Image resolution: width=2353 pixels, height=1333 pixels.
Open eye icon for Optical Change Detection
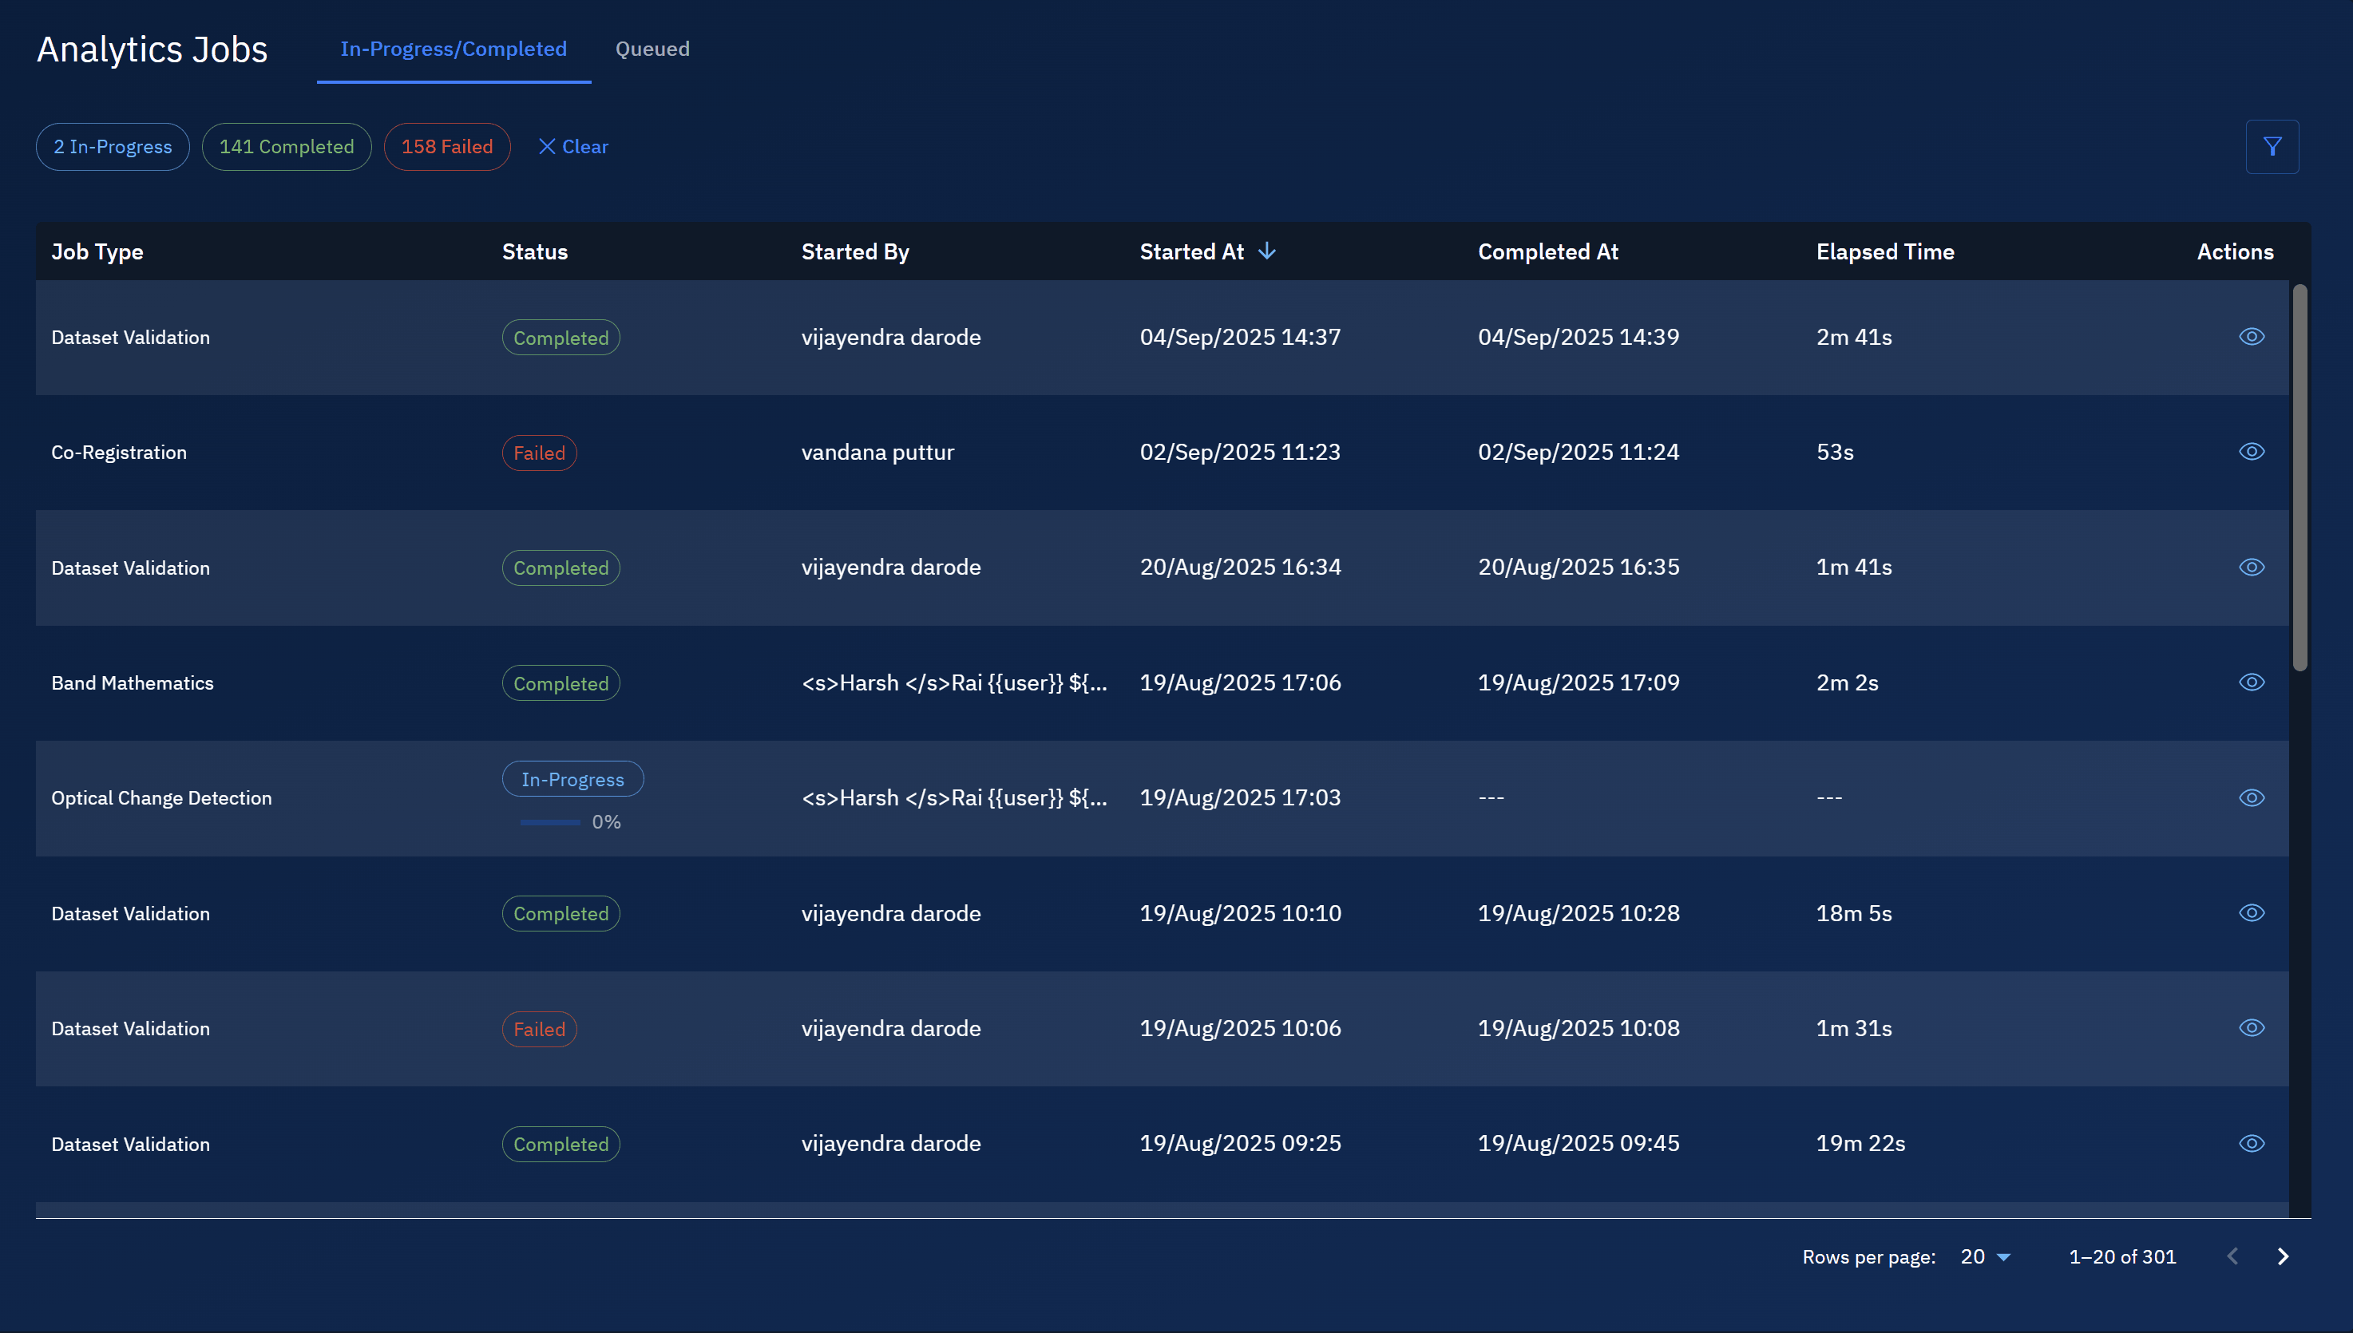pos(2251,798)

--

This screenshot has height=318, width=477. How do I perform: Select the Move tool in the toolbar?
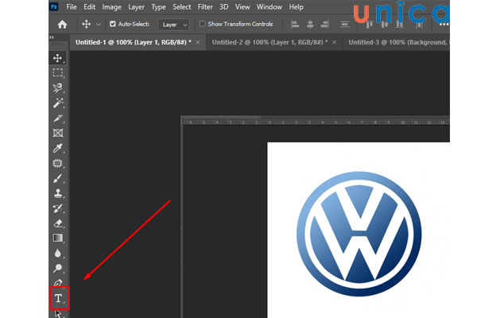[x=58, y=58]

▶ **Problem to work on**
Pick out each line of the data above that includes the string "height", and copy those lines.

▶ **Result below**
Image resolution: width=2353 pixels, height=1333 pixels.
This screenshot has height=318, width=477. How do I perform: Select the Move tool in the toolbar?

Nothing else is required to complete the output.